Throwing away food – just like throwing away anything else – is a waste of resources. Our money and/our our time was invested in acquiring and preparing that food and simply throwing it away means that your time, money, and energy went to nothing. That’s a conclusion that doesn’t make anyone happy.
Of course, much like anything else, food can sometimes be recycled to a spectacular second use. Before you decide to toss out the food, give it a serious second look and ask yourself if the trash can is the best ultimate destination for it.
Quite often, the food really is bad and needs to be discarded. If something is moldy, I don’t mess with it (well, excepting certain kinds of cheeses, of course – blue cheese is all about the mold). If something has a smell that indicates that it’s gone wrong, I’ll just toss it. If it’s opened and past the date, I’ll almost always toss it immediately.
Sometimes, though, food that I’ll pass on in its current form has value if it’s used in another context. Here are some examples.
Stale bread If you have stale bread that’s gone dry and hard, get out the grater and grate it into bread crumbs, then save those crumbs in a jar. After all, this is exactly what bread crumbs are. Bread crumbs make a fantastic breading for fish, chicken, and vegetables, helping to seal in the moisture and flavor while making a crunchy outer shell.
Old fruits As long as they’re not genuinely rotting, most over-ripe fruits can easily be turned into an excellent bread. One great example of this is banana bread, which just requires a loaf pan, a spoon, some over-ripe bananas, a bit of butter, sugar, an egg, vanilla, baking soda, and flour. Just mix them in a bowl with a spoon until it’s consistent and put it in a loaf pan. You can make something very similar with many overripe fruits – I’ve made strawberry bread, pineapple bread, and zucchini bread and all were good (we just tend to eat a lot of bananas, so banana bread is a regular thing).
Old vegetables I save these in a small box in the freezer. When I have a full box, I’ll use the vegetables to make a vegetable soup.
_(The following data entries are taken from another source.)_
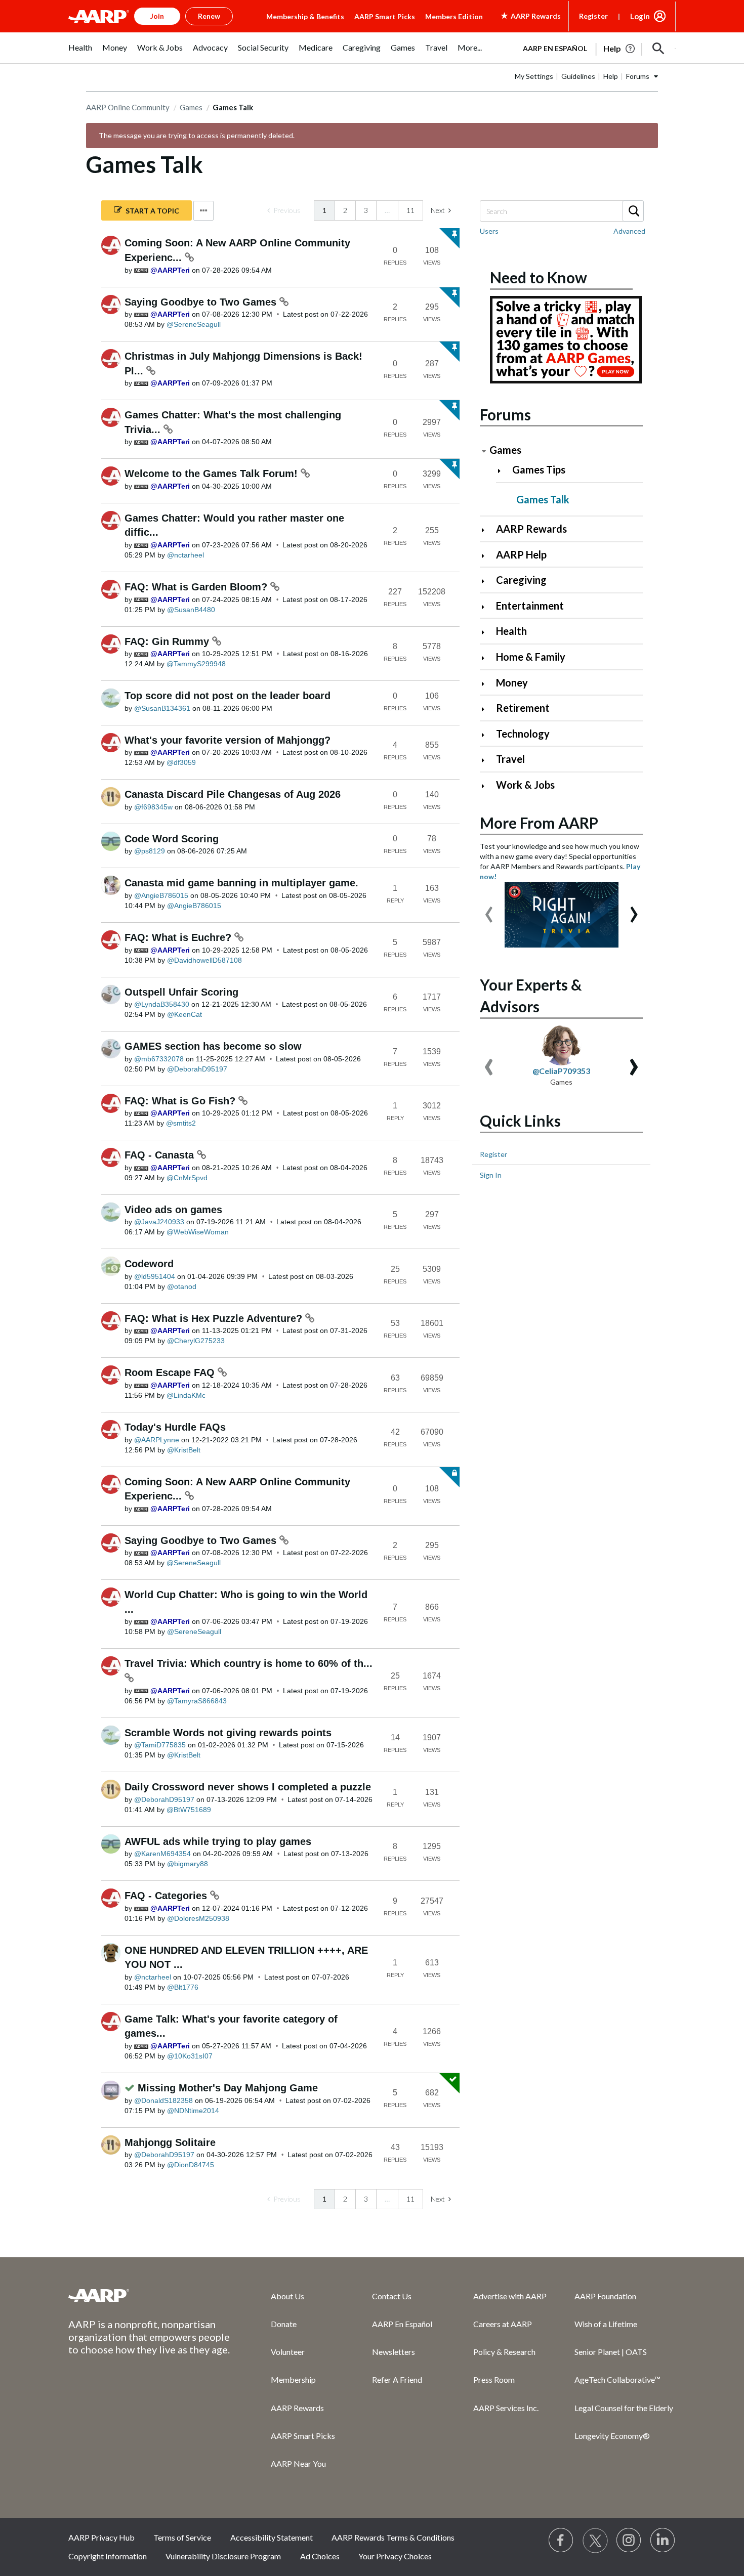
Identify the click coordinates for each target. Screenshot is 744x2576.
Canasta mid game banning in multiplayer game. (241, 882)
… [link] (387, 210)
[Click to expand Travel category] (487, 760)
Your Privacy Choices (395, 2556)
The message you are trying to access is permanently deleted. (197, 135)
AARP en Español (555, 48)
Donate (284, 2324)
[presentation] (488, 909)
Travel (510, 759)
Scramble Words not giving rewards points (228, 1732)
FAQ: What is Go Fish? (181, 1100)
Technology (523, 733)
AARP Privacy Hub (101, 2537)
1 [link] (324, 210)
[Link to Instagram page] (629, 2540)
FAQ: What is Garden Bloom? (197, 586)
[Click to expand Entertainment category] (487, 607)
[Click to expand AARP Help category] (487, 555)
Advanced (629, 231)
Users (489, 231)
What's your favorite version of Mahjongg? (227, 740)
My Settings (534, 76)
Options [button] (203, 211)
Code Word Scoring (172, 838)
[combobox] (561, 211)
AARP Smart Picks (384, 16)
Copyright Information (107, 2556)
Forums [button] (637, 76)
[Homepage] (98, 16)
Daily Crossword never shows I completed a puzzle (248, 1786)
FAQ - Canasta (161, 1155)
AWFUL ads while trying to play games (218, 1841)
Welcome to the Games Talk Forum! (213, 473)
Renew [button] (209, 16)
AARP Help (521, 554)
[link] (284, 210)
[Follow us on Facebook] (561, 2540)
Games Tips (538, 469)
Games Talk (542, 499)
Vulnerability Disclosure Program (223, 2556)
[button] (658, 48)
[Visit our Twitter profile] (595, 2540)
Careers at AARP (502, 2324)
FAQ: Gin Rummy (168, 641)
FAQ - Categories (167, 1895)
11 (410, 210)
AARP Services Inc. (506, 2408)
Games (191, 107)
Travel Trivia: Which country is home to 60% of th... (249, 1663)
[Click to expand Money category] (487, 683)
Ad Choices (320, 2556)
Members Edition (454, 16)
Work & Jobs (525, 785)
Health (511, 631)
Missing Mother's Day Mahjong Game (228, 2087)
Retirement (523, 708)
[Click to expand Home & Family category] (487, 658)
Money (512, 682)
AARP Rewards (531, 529)
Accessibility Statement (271, 2537)
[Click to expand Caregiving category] (487, 581)
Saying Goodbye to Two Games (202, 302)
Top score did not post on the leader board (227, 695)
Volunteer (288, 2351)
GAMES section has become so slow (213, 1046)
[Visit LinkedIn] (663, 2540)
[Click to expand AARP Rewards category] (487, 530)
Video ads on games (173, 1209)
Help (610, 76)
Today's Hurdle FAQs (175, 1427)
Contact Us (391, 2296)
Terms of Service (182, 2537)
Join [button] (157, 16)
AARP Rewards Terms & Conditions (393, 2537)
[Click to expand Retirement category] (487, 709)
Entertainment (530, 605)
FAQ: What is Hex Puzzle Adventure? (215, 1318)
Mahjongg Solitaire (170, 2142)
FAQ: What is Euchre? (179, 937)
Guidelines (578, 76)
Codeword (149, 1263)
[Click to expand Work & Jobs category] (487, 786)
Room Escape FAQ (171, 1372)
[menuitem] (80, 52)
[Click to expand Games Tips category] (503, 470)
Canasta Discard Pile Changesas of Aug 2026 (233, 794)
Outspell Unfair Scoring (181, 992)
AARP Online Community (128, 107)
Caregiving (521, 580)
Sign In (491, 1175)
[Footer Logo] (149, 2295)
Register (593, 16)
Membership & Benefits (305, 16)
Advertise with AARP (510, 2296)
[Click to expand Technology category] (487, 735)
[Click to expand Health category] (487, 632)
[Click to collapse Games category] (484, 451)
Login (640, 16)
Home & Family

I’ll just put all the vegetables into the crock pot, add water until it’s got about half an inch of liquid over the top of the vegetables, and then season the whole thing like crazy. It makes for a pretty good – and pretty healthy – meal.
Another old vegetable and fruit tactic Add them to a compost bin. If you don’t have one, ask around, particularly among your gardening-oriented friends. It’s far better to return the leftover materials to the earth than to put them in the trash and watch them head to a landfill. You can use coffee grounds and eggshells in a similar fashion.
Here’s the real message: don’t look at old food as something to immediately be thrown out. Sometimes, it’s a resource that can be used in future meals. It’s far less wasteful to approach things in this fashion, which means that you’re not only conserving your own resources, time, and money, but you’re also sparing the earth.